Not a great time for green energy.

by | Jan 17, 2024 | Articles, Business News, Opinion

It has not been a great start to 2024 for the global renewable energy industry. In fact, one could say that it Hertz to reside in the world of electric cars and solar panels. No wonder all levels of government are subsidizing the sector because, without a taxpayer-funded crutch, perhaps the welfare-dependent renewables would collapse like a wind turbine in the middle of a polar vortex. Even as the green lobby stumbles from crisis to crisis, the Leviathan will continue to shower borrowed money on any eco-friendly cause.

A World of Hertz

Hertz, one of the world’s four largest car rental companies, announced in Securities and Exchange Commission (SEC) financial filings last week that it would sell about 20,000 electric vehicles (EV) from its US inventories, representing approximately one-third of the firm’s international EV fleet. This is part of a broader “strategic decision” in the face of slowing demand and high costs of managing electric cars, Hertz said in the documents.
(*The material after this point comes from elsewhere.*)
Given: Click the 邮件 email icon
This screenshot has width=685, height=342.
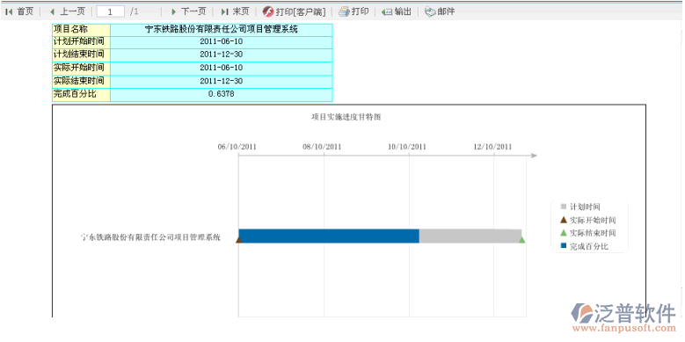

“This will position the Company to eliminate a disproportionate number of lower margin rentals and reduce damage expense associated with EVs. The Company will continue to execute its strategy around EV mobility and offer customers a wide selection of vehicles,” the SEC filings stated. “Going forward, the Company will continue to actively manage the total size of its EV fleet, as well as the allocation of EVs among customer segments, including leisure, corporate, government and rideshare.”

GettyImages-630049874 Hertz

(Photo by: Jeffrey Greenberg/Universal Images Group via Getty Images)

While this might be mundane business news confined to CNBC screens and the pages of the Financial Times, what makes it political popcorn entertainment is that the White House had publicly celebrated Hertz.

In March 2023, the current administration championed Hertz’ campaign in “accelerating the EV transition” and helping achieve President Joe Biden’s 2030 objective of having 50% of total vehicle sales be electric. In December, the White House noted that Hertz would assist in guaranteeing federal employees could rent EVs when traveling and “substantially increase its EV rentals” to North American business travelers this year.

Hertz blushed, taking to X to inform the world that it had been “recognized by The White House for our efforts to expand access to electric vehicles across the country.” The company added on social media: “Demand for EV rentals is growing and we’re here to help our customers electrify their travels.”

Indeed, EV demand has slowed considerably, even with generous corporate welfare, government tax credits for car buyers, automakers slashing prices, and dealers increasing their discounts. Overall, manufacturers are selling EVs at a loss, forcing various automobile titans, such as Ford, to announce a reduction in production targets in the year ahead.

But while politicians are trying to force-feed motorists with subsidized EVs, studies have found that owners of electric cars are experiencing 79% more problems with these vehicles compared to gas-powered automobiles. This was recently observed in Chicago after local media outlets reported that charging stations metastasized into graveyards for EVs as drivers could not charge their cars amid frigid temperatures.

Put simply, the market is sending the message that it does not share the same affinity for EVs as Washington progressives do.

Now a Word from Wind Turbines

Over the years, there have been video footage and reports of clean energy equipment getting destroyed by the forces of nature, be it the freezing cold or heavy winds. Shortly after Christmas, strong winds ironically devastated a $3.8 million energy generator in Scotland as the blades became loose and flew across an empty field in all directions. A similar event occurred this past summer in Germany, and the same thing happened in eastern Canada during late December. Six months after going up in flames, a wind turbine in Ontario was finally torn down.

‘Renewables Are a Joke’

For years, the public has been told that solar and wind are cheaper than fossil fuels, be it natural gas or coal. However, new research from the Bank of America found that conventional energy sources are far more economical than renewable options once they are integrated into the power grid. Peter St Onge, a Heritage Foundation economist and Mises Institute fellow, was succinct in his description of the financial institution’s findings on X: “Renewables are a joke.”

Despite everything that has been promised, it turns out that EVs are unreliable, wind turbines are vulnerable to Mother Nature, renewables are expensive, and the only benefactors of the trillions of taxpayer dollars being poured into these projects are green energy companies and politicians.